→ **Work to complete**
Begin at the line below that has "Kopiereg (542, 1866)" and stop after the line that has "People’s Daily Online (469, 934)". Please restate only those lines, word for word.
━━ The records ━━
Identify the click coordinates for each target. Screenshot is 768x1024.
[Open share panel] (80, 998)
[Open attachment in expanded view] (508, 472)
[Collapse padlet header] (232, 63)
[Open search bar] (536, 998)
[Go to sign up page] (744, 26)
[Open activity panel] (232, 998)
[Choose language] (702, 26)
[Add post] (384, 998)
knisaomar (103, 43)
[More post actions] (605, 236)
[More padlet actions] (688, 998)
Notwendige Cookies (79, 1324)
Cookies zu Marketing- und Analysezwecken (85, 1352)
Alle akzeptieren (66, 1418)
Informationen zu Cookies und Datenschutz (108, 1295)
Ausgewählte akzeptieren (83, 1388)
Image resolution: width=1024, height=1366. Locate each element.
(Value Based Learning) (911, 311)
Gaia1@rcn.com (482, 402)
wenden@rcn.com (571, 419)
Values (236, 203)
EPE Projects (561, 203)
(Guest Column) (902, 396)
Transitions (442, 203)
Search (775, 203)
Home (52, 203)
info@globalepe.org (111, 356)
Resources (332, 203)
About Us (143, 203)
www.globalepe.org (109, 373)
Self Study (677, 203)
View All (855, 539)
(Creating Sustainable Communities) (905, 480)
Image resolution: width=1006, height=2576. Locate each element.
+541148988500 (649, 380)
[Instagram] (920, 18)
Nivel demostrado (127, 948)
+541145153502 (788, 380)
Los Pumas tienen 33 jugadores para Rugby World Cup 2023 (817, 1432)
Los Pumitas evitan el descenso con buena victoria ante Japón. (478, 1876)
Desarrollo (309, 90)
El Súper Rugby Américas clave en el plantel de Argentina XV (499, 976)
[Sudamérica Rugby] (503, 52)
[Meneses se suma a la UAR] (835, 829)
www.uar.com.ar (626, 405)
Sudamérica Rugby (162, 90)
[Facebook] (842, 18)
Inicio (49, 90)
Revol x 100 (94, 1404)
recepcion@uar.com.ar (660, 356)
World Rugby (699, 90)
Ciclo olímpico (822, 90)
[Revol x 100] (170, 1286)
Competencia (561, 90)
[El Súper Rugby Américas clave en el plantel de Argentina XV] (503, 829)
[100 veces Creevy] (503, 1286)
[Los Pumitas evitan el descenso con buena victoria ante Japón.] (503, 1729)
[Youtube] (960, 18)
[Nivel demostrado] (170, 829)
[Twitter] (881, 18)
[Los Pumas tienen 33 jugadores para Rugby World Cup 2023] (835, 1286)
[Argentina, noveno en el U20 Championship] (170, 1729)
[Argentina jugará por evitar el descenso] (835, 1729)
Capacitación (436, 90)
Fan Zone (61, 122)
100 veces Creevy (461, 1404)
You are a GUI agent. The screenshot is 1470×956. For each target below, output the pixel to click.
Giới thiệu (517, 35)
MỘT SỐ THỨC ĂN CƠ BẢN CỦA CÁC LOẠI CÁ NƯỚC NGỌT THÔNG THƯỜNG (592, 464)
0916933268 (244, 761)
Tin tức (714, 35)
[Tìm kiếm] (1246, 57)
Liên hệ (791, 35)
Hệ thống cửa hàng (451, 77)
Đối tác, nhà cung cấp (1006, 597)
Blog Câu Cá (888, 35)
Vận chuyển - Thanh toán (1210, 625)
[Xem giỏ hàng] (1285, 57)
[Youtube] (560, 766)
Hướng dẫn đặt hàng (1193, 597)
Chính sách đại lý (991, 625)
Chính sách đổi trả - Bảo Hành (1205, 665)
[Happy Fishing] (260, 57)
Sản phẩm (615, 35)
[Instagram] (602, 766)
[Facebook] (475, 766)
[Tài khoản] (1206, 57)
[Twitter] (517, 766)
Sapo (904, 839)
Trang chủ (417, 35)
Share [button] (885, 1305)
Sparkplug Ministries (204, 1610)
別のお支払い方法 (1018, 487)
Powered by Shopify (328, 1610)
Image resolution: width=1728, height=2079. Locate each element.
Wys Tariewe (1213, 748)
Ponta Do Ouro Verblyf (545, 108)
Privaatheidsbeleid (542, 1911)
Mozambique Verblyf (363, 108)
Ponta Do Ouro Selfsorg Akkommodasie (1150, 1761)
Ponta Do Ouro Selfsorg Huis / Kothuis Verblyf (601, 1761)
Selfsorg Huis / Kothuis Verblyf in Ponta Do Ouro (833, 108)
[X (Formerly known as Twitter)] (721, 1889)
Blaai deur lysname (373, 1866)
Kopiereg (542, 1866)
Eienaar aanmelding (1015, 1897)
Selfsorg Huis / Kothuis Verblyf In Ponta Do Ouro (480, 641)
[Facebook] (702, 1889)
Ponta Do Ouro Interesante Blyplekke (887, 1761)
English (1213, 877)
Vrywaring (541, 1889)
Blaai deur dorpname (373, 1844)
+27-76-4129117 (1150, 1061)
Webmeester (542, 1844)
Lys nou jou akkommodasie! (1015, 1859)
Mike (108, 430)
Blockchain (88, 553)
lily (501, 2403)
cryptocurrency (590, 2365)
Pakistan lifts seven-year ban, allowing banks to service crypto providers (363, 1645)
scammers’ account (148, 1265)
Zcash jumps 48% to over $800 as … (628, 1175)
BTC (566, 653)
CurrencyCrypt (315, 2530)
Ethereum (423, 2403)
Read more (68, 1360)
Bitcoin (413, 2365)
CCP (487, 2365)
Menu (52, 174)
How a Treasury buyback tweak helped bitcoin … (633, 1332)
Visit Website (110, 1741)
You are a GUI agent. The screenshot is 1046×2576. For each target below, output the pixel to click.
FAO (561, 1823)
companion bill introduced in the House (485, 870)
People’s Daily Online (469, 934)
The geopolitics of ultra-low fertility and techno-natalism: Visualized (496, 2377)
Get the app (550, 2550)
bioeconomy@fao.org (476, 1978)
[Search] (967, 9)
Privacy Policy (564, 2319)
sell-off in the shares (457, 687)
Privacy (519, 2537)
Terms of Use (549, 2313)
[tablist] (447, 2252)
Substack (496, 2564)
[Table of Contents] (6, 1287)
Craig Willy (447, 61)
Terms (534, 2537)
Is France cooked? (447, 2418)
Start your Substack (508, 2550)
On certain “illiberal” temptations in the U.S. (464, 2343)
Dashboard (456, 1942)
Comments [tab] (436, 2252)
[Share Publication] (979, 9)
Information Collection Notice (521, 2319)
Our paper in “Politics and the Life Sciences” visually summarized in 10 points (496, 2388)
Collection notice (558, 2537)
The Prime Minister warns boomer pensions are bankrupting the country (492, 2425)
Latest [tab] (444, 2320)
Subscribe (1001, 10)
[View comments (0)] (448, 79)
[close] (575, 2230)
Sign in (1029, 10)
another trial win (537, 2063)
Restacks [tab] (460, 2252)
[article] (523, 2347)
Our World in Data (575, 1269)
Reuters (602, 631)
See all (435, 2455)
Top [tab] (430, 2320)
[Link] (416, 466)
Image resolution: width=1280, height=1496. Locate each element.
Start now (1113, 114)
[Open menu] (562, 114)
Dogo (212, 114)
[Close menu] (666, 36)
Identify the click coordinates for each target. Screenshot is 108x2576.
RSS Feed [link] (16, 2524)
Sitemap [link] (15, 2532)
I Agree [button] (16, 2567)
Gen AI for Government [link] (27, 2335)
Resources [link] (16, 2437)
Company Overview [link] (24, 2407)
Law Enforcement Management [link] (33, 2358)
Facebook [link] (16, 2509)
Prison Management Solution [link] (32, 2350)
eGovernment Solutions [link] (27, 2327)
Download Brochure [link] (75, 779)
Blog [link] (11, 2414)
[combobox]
━━━
→ **Response area**
Kopiereg (542, 1866)
Eienaar aanmelding (1015, 1897)
Selfsorg Huis / Kothuis Verblyf In Ponta Do Ouro (480, 641)
[Facebook] (702, 1889)
Ponta Do Ouro Interesante Blyplekke (887, 1761)
English (1213, 877)
Vrywaring (541, 1889)
Blaai deur dorpname (373, 1844)
+27-76-4129117 (1150, 1061)
Webmeester (542, 1844)
Lys nou jou akkommodasie! (1015, 1859)
Mike (108, 430)
Blockchain (88, 553)
lily (501, 2403)
cryptocurrency (590, 2365)
Pakistan lifts seven-year ban, allowing banks to service crypto providers (363, 1645)
scammers’ account (148, 1265)
Zcash jumps 48% to over $800 as … (628, 1175)
BTC (566, 653)
CurrencyCrypt (315, 2530)
Ethereum (423, 2403)
Read more (68, 1360)
Bitcoin (413, 2365)
CCP (487, 2365)
Menu (52, 174)
How a Treasury buyback tweak helped bitcoin … (633, 1332)
Visit Website (110, 1741)
You are a GUI agent. The screenshot is 1046×2576. For each target below, output the pixel to click.
FAO (561, 1823)
companion bill introduced in the House (485, 870)
People’s Daily Online (469, 934)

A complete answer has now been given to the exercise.